Scientists have recently unveiled a first-ever weather forecasting model using artificial intelligence (AI) aimed at creating resilience in Africa. Credit: Kureng Dapel/World Meteorological Organization

Scientists have recently unveiled a first-ever weather forecasting model using artificial intelligence (AI) aimed at creating resilience in Africa. Credit: Kureng Dapel/World Meteorological Organization

KIGALI, Jul 20 2023 (IPS) - Scientists have recently unveiled a first-ever weather forecasting model using artificial intelligence (AI) and machine learning solutions to help vulnerable African countries build resilience to climate impacts.

Researchers from the Kigali-based African Institute of Mathematical Sciences (AIMS) are working on a new AI algorithm that allows various end users of weather predictions to make data-driven decisions.

According to climate experts, these efforts focus on building an intelligent weather forecasting system that is multi-dimensional and updated in real-time with a long-range and is a technology capable of simulating long-term predictions much more quickly than traditional weather models.

“Key to these interventions is to improve the accuracy of weather forecasting and help African governments better prepare for and respond to weather emergencies,” Dr Sylla Mouhamadou Bamba told IPS.

Bamba is the lead author of the Intergovernmental Panel on Climate Change (IPCC) Assessment Report 6 (AR6) for the Working Group 1 contribution: The Physical Science Basis and African Institute of Mathematical Sciences (AIMS) – Canada Research Chair in Climate Change Science based in Kigali, Rwanda.

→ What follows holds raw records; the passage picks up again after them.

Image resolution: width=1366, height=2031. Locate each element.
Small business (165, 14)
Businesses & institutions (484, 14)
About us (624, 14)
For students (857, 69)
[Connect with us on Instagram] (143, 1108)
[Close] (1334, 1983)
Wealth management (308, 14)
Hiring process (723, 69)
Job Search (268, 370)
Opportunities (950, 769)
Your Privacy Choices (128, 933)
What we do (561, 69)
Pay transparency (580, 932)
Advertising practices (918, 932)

The AI model currently being tested by researchers from the Kigali-based Centre of Excellence focuses on analyzing huge data sets from past weather patterns to predict future events more efficiently and accurately than traditional methods commonly used by national meteorological agencies in Africa.

The first-ever machine learning model, which researchers are currently testing, focuses on analyzing huge data sets from past weather patterns to predict future events more efficiently and accurately than traditional methods to boost climate resilience in Sub-Saharan Africa. Credit: Aimable Twahirwa/IPS

The first-ever machine learning model, which researchers are currently testing, focuses on analyzing huge data sets from past weather patterns to predict future events more efficiently and accurately than traditional methods to boost climate resilience in Sub-Saharan Africa. Credit: Aimable Twahirwa/IPS

Rather than working out what the weather will generally be like in a given region or area to get forecasts, Bamba points out that developing modern statistical models using a machine learning approach to forecast sunlight, temperature, wind speed, and rainfall has the potential to predict climate change with efficient use of learning algorithms, and sensing device.

Although most national meteorological agencies in Africa have tried to enhance the accuracy of their weather forecasts, scientists say that although current technologies can forecast weather over the next few days, they cannot predict the climate over the next few years.

“Many African countries are still struggling to take measures in preventing major climate-related disaster risks in an effective manner because of lack of long-term adaptation plans,” Dr Bamba says.

The latest findings by the United Nations Economic Commission for Africa (UNECA) show that as the global climate further warms, the long-term adverse effects and extreme weather events brought about by climate change will pose an increasingly serious threat to Africa’s economic development.

The limited resilience of African countries against the negative impacts of today’s climate is already resulting in lower growth and development, highlighting the consequences of an adaptation deficit, it said.

Indicative findings by economic experts show lower GDP growth per capita ranging, on average, from 10 to 13 per cent (with a 50 per cent confidence interval), with the poorest countries in Africa displaying the highest adaptation deficit.

While projections show that climate change is likely to exacerbate the high vulnerability, the limited adaptive capacity of the majority of African countries, particularly the poorest, will potentially roll back development efforts in the most-affected nations, Dr Andre Kamga, the Director General of the African Centre of Meteorological Applications for Development (ACMAD). This highlighted the need to build high-resolution models.

Apart from exploiting processes to achieve early warning for all in the current climate value chain Dr Kamga stresses the pressing need to move to impact-based forecasts to enhance the quality of information given to users and to expect more efficient preparedness and response.

While Africa has contributed negligibly to the changing climate, with just about two to three percent of global emissions, the continent still stands out disproportionately as the most vulnerable region globally.

The latest report by the United Nations Environment Programme (UNEP)  indicates that most of these vulnerable countries lack the resources to afford goods and services to buffer themselves and recover from the worst of the changing climate effects.

While AI and machine learning remain key solutions for researchers to overcome these challenges, Prof. Sam Yala, Centre President at the African Institute for Mathematical Sciences (AIMS) in Rwanda, is convinced that these modern weather forecasting models are important to help manage challenging issues related to improving adaptation and resilience in most African countries.

Frank Rutabingwa, Senior Regional Advisor, UN Economic Commission for Africa (UNECA) and the Coordinator Weather and Climate Information Services for Africa Programme (WISER), acknowledges that for African countries to prevent and control major climate-related disaster risks effectively, it is important to improve their forecasting and information interpretation capacities.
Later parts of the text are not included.